• [Problems and tasks]:
- a) Decide whether each statement agrees with the Swimming With Sharks article below. Answer yes or no for each, quoting the exact words of the article that decide it. (i) Swimming With Sharks was the band's first album. (ii) Live versions of two songs recorded at CBGB had earlier come out as a single. (iii) The album was produced in Chicago.
- b) List every song title named in the Swimming With Sharks article below. Leave out album titles.
- c) Carry the Swimming With Sharks album article forward from its last sentence.

• [Text to read]:
Studio album by Get Smart!
- Released: 1986
- Recorded: 1985
- Genre: Post-punk
- Length: 27:53
- Label: Restless / Enigma
- Producer: Iain Burgess

Get Smart! chronology
| Action Reaction (1984) | Swimming With Sharks (1986) |  |

= Swimming with Sharks (Get Smart! album) =

Swimming With Sharks is the second album by Get Smart!, released on Enigma Records' "Restless" imprint in 1986.

==Info==
Live versions of "Back Into The Future" and "World Without End", recorded at CBGB, had previously been released as a single.

"Gold To Rust" was released in Spain as a split single, coupled with "Home" by Gone Fishin' (from their Can't Get Lost When You're Goin' Nowhere album) by Enigma Europe.

The album was produced by Iain Burgess at Chicago Recording Company in Chicago in 1985.

• [Dataset entries]:
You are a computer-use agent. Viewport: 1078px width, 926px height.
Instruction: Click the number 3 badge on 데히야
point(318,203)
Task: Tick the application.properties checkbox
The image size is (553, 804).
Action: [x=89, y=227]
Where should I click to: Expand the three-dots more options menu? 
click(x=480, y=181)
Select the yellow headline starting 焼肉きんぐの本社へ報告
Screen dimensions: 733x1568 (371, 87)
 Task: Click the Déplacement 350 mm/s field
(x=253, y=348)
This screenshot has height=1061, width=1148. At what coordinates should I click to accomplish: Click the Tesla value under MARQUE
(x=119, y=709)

• [Answers provided]:
- a)
(i) No: "Swimming With Sharks is the second album by Get Smart!"
(ii) Yes: "Live versions of "Back Into The Future" and "World Without End", recorded at CBGB, had previously been released as a single."
(iii) Yes: "The album was produced by Iain Burgess at Chicago Recording Company in Chicago in 1985."

- b)
- "Back Into The Future"
- "World Without End"
- "Gold To Rust"
- "Home"

- c)
All songs were written collectively by the band.

==Track listing==
Side 1:
1. "To The Nines" - 3:04
2. "Sleeve" - 3:29
3. "Looking Out For #3" - 3:27
4. "Nothing I Can Do" - 2:59
5. "World Without End" - 2:58
Side 2:
1. "See Who's Laughing" - 1:59
2. "Gold To Rust" - 3:39
3. "Every Road That You Go Down" - 2:06
4. "Room w/a View" - 1:50
5. "Back Into The Future" - 2:30

==Personnel==
- Marc Koch - vocals, guitar
- Lisa Wertman Crowe - vocals, bass
- Frank Loose - vocals, drums

==Reception==
- "Swimming With Sharks finds Get Smart! progressing along nicely. The trio speedily works its multifarious way through ten songs in various idioms, offering sketchy poetic lyrics along the way. They're still rough around the edges — drummer Frank Loose gets stuck in patterns that limit songs' appeal — and neither bassist Lisa Wertman nor guitarist Marc Koch is that great a singer, but workable ideas and cool sounds bubble up regularly enough to make Swimming With Sharks a safe and rewarding experience." (Ira Robbins, Trouser Press, 1986)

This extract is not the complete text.